12. Onuncu deva: Ey lüzumsuz merak eden hasta! Sen hastalığın ağırlığından merak ediyorsun…
ONUNCU DEVA
Ey lüzumsuz merak eden hasta! Sen hastalığın ağırlığından merak ediyorsun. O merakın senin hastalığını ağırlaştırır. (25. Lem’a)
Ey nefsim! Merakın hastalığını balon gibi şişiriyor. Sen merak ettikçe hastalığın büyüyor, ağırlaşıyor.
Hem ne diye merak edersin, Allah’ın dediğinden başkası mı olacak? Allah neyi murad etmişse, ezelde neyi takdir etmişse o olacak. O hâlde bırak merakı, tevekkül ve rızaya yapış. İbrahim Hakkı Hazretleri gibi şöyle de:
Hak, şerleri hayr eyler,
Zannetme ki gayr eyler,
Ârif ânı seyr eyler,
Mevla görelim neyler,
Neylerse güzel eyler.
Hastalığın hafifleşmesini istersen merak etmemeye çalış. Yani hastalığın faydalarını, sevabını ve çabuk geçeceğini düşün; merakı kaldır, hastalığın kökünü kes. (25. Lem’a)

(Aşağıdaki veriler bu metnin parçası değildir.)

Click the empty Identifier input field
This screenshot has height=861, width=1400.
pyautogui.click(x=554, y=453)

İşte ey nefsim, sana bir merhem. Hem de hastalığını kökünden kesecek bir merhem!
– Hastalığının faydalarını düşün, hikmetini düşün…
– Sevabını ve ahirette sana kazandıracağı makamı düşün…

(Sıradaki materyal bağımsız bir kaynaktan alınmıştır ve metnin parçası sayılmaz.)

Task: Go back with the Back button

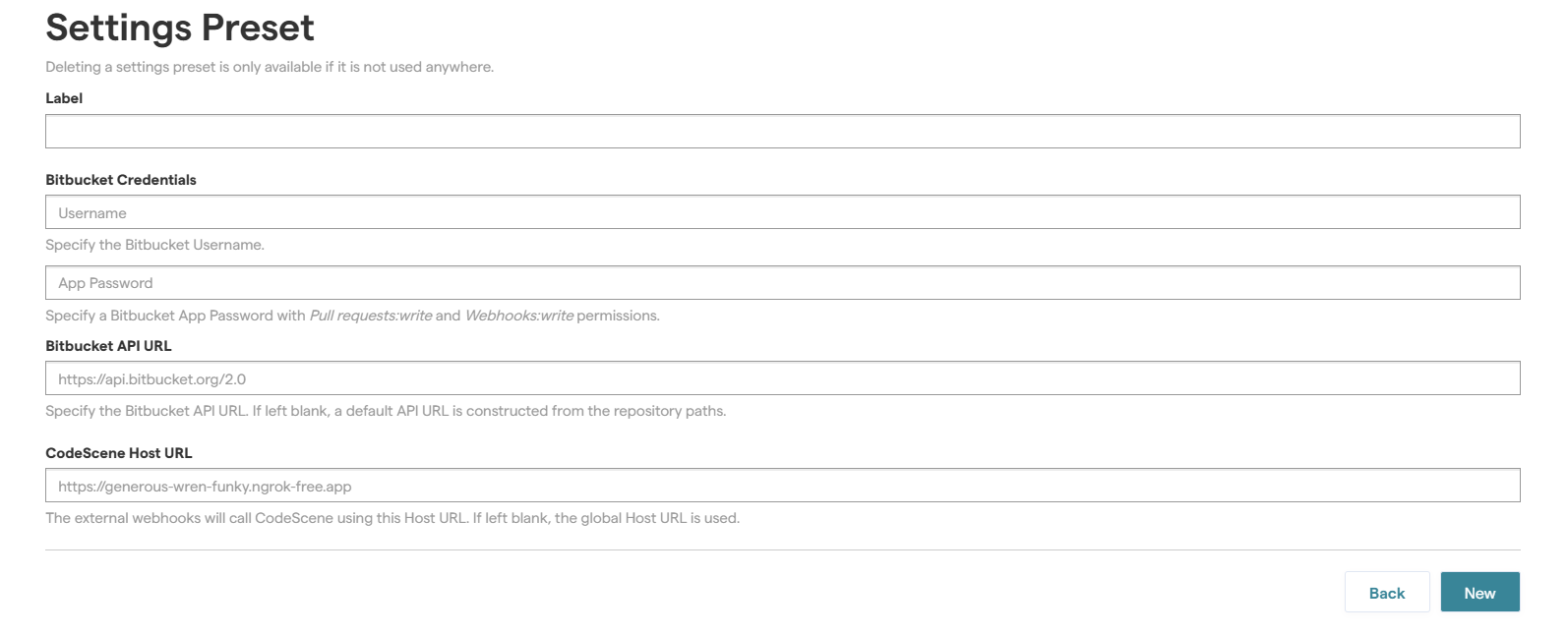Action: coord(1387,593)
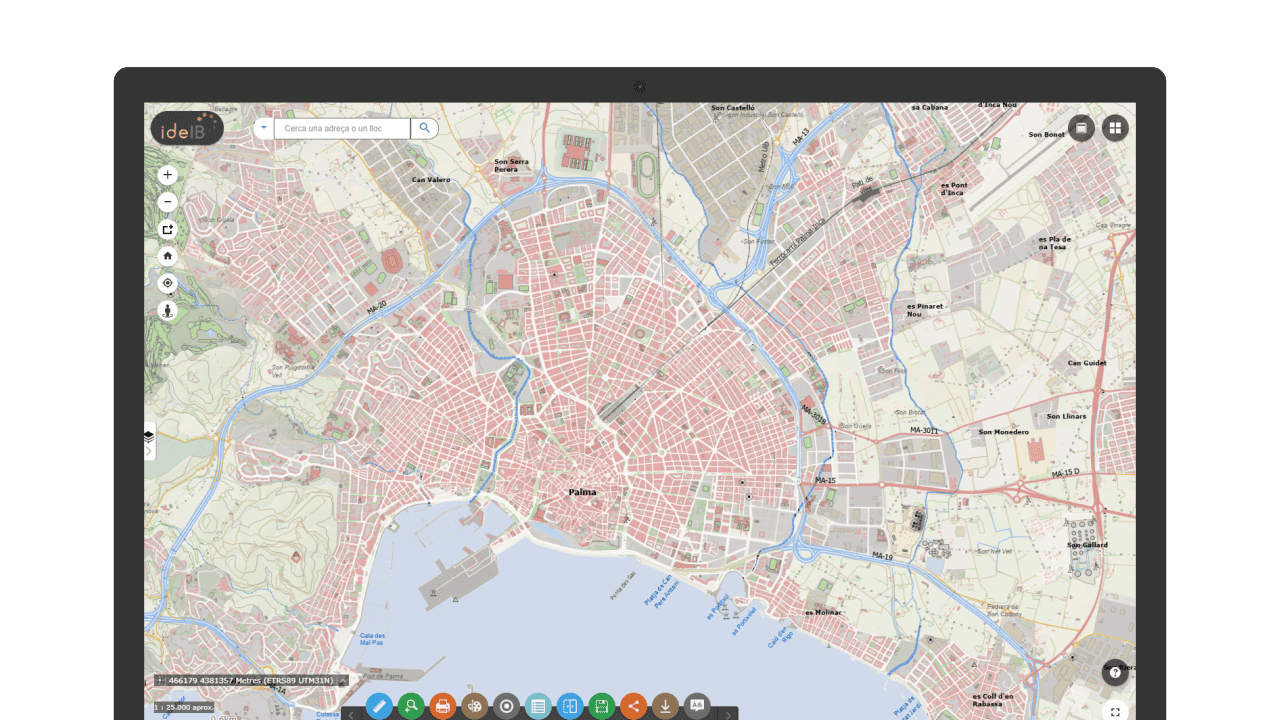Go to the home map extent
This screenshot has height=720, width=1280.
pyautogui.click(x=167, y=256)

– Günahlarına kefaret olduğunu ve seni temizlediğini düşün…
– Sana aczini ihtar ettiğini ve bununla seni irşad ettiğini düşün…
– Onun bir misafir olduğunu ve kısa bir zaman sonra gideceğini düşün…

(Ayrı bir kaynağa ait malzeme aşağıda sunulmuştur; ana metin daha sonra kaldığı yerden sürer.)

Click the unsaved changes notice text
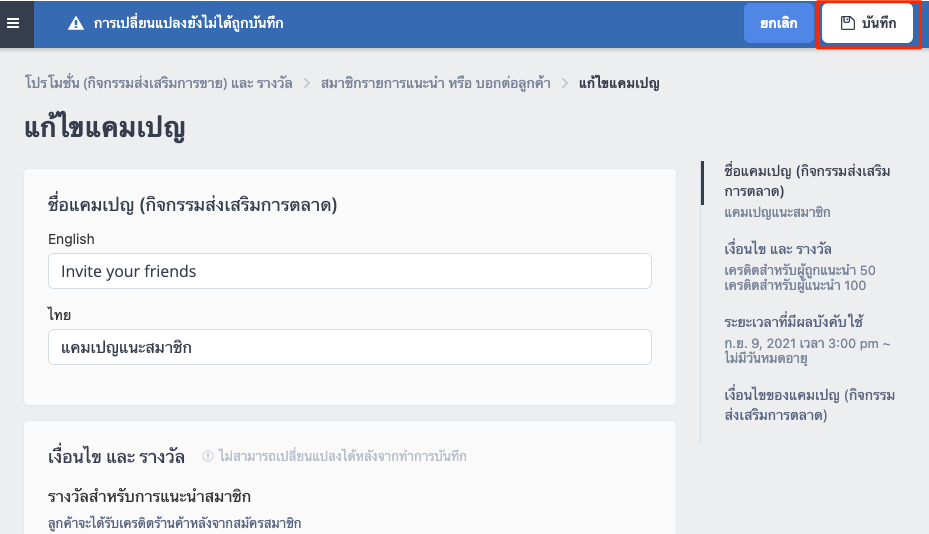188,23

– Sonra merakı kaldır, ne olacak diye düşünme, işin akıbetini Allah’a ısmarla.
İşte o zaman göreceksin ki hastalığının kökü kesilmiş, yok olup gitmiş.
Evet, merak, hastalığı ikileştirir. Maddi hastalığın altında merak ile manevi bir hastalığı kalbine verir; maddi hastalık ona dayanır, devam eder. (25. Lem’a)
Gördün mü ey nefsim ne yaptın? Cismine isabet eden hastalığı kalbine de yerleştirdin. Hastalık -çokça merak etmen ve fazlaca ehemmiyet vermen sebebiyle- cesedinden kalbine geçti. Her merakında biraz daha derine indi, ta kökleşti. Kökü hâlâ derine iniyor, zira merakına dayanıyor. Sen manasızca merak edip evham ettikçe o daha da kuvvetleşiyor ve devam ediyor.
— Peki, şimdi bu kalbî hastalıktan nasıl kurtulacaksın?
Üstadımız yolunu şöyle gösteriyor:
Eğer teslimiyetle, rızayla, hastalığın hikmetini düşünmekle o merak gitse, o maddi hastalığın mühim bir kökü kesilir, hafifleşir, kısmen gider. (25. Lem’a)
Ey nefsim! Kalbinde kökleşen hastalıktan kurtulmanın yolu: Kadere iman, kazaya rıza, Allah’a tevekkül, hükmüne teslimiyet ve hastalığın hikmetini düşünmektir. Manasız merakı ve evhamı terk edip Allah’a teslim olmaktır.
İşte bu hâlin manevi bir balta hükmüne geçer; kalbinde kökleşen manevi hastalığı kökünden keser atar. Maddi ağaçlar maddi baltalarla kesildiği gibi, manevi hastalıklar da kazaya rıza ve tevekkül baltasıyla kesilir. Ağaç kesildiğinde nasıl kurur gider; aynen bunun gibi, manevi hastalığın kökü kesildiğinde o hastalık da kurur gider; gönlün sürur ve ferah bulur.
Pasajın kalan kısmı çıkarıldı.